* What you will do
Give back each line of the data exactly as it reads, minus the pictures.

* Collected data
-=-=-

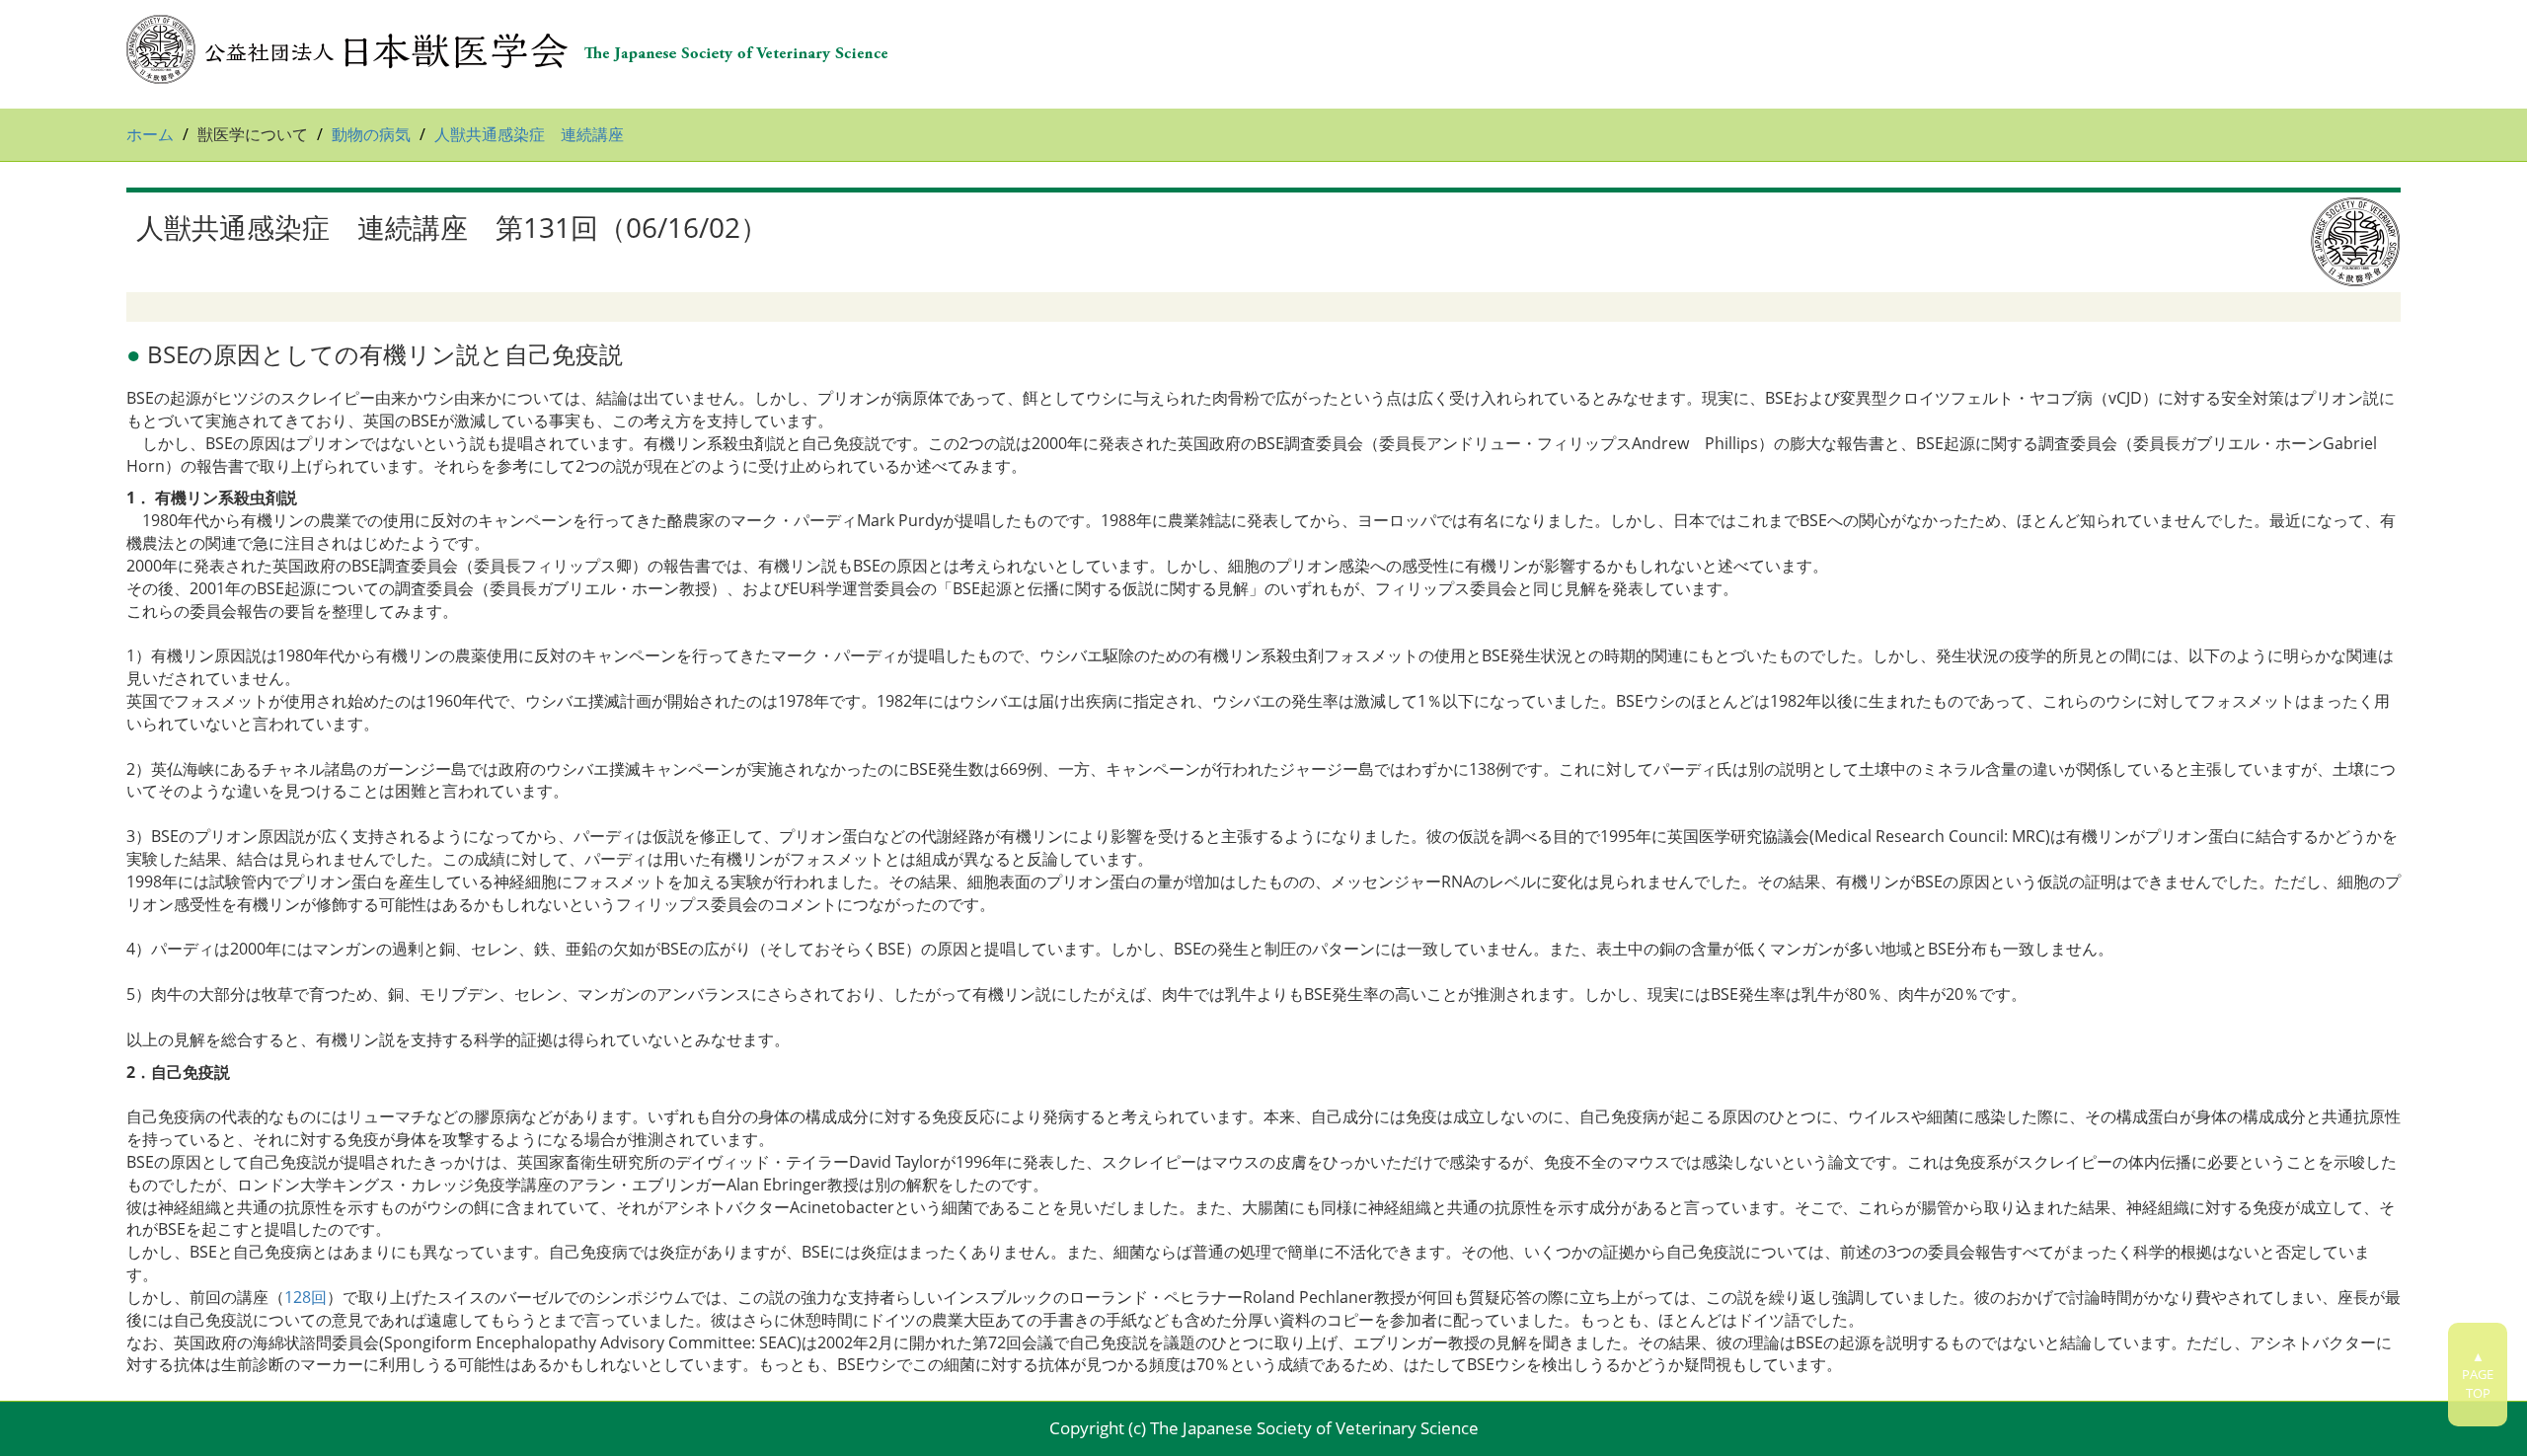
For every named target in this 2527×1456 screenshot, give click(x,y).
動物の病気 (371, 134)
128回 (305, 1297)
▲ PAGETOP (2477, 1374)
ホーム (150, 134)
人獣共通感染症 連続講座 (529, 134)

-=-=-

* Answer area
For every named target in this 2527×1456 screenshot, give click(x,y).
動物の病気 (371, 134)
128回 (305, 1297)
▲ PAGETOP (2477, 1374)
ホーム (150, 134)
人獣共通感染症 連続講座 (529, 134)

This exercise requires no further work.